▶ **Exercise data**:

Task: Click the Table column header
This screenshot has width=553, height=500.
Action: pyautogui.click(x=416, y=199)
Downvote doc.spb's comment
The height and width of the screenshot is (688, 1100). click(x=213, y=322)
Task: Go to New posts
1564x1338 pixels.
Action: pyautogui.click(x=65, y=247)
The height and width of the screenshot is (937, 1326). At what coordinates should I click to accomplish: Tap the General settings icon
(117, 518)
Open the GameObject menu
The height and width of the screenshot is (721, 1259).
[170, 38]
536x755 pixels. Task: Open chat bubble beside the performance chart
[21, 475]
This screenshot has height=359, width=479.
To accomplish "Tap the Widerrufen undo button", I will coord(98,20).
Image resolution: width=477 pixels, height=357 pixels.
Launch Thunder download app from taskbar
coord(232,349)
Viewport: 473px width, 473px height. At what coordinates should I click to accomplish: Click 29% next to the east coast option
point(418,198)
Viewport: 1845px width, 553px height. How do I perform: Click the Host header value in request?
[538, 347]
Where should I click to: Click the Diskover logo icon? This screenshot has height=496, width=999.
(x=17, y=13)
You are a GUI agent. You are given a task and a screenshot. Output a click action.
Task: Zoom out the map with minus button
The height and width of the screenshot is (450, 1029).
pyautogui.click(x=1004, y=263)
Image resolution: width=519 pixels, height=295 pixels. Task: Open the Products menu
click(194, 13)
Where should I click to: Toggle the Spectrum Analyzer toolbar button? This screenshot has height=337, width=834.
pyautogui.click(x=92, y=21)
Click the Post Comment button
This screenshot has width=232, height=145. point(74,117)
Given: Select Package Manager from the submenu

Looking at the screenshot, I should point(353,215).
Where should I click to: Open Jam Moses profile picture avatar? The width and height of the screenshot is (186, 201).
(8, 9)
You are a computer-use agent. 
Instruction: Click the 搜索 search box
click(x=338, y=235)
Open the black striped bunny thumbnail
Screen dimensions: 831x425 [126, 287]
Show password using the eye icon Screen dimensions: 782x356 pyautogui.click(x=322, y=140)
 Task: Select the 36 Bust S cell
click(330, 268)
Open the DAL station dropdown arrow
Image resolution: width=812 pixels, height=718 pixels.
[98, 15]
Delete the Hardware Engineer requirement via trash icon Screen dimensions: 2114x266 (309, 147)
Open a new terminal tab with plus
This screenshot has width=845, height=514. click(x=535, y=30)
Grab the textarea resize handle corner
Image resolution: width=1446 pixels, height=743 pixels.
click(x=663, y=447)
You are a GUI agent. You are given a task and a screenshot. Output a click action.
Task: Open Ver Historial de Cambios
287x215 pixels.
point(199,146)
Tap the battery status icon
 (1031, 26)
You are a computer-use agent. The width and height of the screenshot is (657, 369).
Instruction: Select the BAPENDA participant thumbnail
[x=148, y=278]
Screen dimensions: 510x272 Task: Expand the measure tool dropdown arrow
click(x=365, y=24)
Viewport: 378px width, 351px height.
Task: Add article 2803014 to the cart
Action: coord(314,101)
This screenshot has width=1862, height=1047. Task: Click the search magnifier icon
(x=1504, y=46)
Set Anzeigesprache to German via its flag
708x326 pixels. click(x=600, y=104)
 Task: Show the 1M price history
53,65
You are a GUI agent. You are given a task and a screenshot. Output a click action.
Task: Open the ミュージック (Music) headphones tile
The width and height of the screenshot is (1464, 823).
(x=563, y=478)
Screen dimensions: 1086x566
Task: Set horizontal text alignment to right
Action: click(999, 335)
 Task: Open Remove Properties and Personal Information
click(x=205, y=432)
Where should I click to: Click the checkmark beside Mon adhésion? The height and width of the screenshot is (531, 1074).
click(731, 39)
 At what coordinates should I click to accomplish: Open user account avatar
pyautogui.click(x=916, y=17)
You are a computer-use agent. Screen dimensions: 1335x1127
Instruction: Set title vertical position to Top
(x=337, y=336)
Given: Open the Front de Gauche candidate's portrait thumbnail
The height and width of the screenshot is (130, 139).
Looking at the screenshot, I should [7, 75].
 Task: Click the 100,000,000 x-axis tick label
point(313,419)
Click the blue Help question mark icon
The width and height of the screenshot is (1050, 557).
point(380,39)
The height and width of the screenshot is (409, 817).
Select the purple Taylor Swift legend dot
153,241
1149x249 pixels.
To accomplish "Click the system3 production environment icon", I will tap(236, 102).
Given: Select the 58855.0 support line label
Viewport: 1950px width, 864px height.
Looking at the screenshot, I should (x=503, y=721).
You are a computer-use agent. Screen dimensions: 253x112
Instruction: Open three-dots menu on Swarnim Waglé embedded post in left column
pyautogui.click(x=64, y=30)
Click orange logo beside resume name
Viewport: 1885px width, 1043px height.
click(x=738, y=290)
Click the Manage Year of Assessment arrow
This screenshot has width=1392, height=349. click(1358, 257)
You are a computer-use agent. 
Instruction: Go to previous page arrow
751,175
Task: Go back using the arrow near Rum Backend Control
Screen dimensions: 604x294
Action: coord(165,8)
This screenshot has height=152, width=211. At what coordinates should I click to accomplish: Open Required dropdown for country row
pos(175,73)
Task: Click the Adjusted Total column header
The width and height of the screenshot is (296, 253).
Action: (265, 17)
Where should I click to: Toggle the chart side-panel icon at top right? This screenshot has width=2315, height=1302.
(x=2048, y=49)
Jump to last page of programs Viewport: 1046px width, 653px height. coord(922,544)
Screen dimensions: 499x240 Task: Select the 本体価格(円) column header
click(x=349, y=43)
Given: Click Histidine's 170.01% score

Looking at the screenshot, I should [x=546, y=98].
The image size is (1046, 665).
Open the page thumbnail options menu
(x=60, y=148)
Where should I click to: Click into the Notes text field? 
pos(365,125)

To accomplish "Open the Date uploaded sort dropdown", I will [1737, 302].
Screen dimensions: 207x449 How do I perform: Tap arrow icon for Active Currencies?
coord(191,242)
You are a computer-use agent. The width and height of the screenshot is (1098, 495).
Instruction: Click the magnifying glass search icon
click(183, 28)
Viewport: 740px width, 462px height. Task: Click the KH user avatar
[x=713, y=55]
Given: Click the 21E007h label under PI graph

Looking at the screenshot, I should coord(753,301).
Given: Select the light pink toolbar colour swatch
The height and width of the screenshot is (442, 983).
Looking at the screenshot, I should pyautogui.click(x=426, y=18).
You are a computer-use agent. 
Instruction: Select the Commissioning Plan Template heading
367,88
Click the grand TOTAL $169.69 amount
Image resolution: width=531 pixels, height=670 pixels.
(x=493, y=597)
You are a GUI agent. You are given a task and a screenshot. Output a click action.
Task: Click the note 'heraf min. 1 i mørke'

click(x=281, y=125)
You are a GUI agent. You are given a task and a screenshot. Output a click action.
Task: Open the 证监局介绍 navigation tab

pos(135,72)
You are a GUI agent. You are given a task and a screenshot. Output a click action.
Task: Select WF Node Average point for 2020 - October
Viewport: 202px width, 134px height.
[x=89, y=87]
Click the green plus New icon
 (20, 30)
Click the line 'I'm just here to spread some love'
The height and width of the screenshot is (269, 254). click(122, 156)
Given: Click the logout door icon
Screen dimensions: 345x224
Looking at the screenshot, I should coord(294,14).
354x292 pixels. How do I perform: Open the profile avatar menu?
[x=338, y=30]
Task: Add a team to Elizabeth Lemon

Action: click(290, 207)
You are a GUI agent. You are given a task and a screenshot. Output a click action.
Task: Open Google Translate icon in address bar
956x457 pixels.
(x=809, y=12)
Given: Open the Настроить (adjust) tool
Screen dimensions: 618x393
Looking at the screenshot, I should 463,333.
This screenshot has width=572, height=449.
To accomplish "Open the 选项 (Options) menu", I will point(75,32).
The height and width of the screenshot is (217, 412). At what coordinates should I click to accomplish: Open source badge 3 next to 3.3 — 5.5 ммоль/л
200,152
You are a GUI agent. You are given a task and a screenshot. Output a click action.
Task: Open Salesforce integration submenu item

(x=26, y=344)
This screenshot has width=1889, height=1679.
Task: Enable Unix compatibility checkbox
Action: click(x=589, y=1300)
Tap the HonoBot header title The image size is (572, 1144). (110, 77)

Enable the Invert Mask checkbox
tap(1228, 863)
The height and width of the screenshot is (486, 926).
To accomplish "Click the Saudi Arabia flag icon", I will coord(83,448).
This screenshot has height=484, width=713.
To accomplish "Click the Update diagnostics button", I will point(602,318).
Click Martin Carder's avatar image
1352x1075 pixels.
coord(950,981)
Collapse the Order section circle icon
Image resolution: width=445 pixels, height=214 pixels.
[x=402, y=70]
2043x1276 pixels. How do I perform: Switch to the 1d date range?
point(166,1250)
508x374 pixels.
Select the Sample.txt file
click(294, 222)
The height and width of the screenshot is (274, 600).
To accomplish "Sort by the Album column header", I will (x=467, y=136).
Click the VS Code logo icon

▶ **Short task**:
Give the number of lines in the items above that contain the word "next". Reply with that number alone.

▶ **Exercise answer**:
2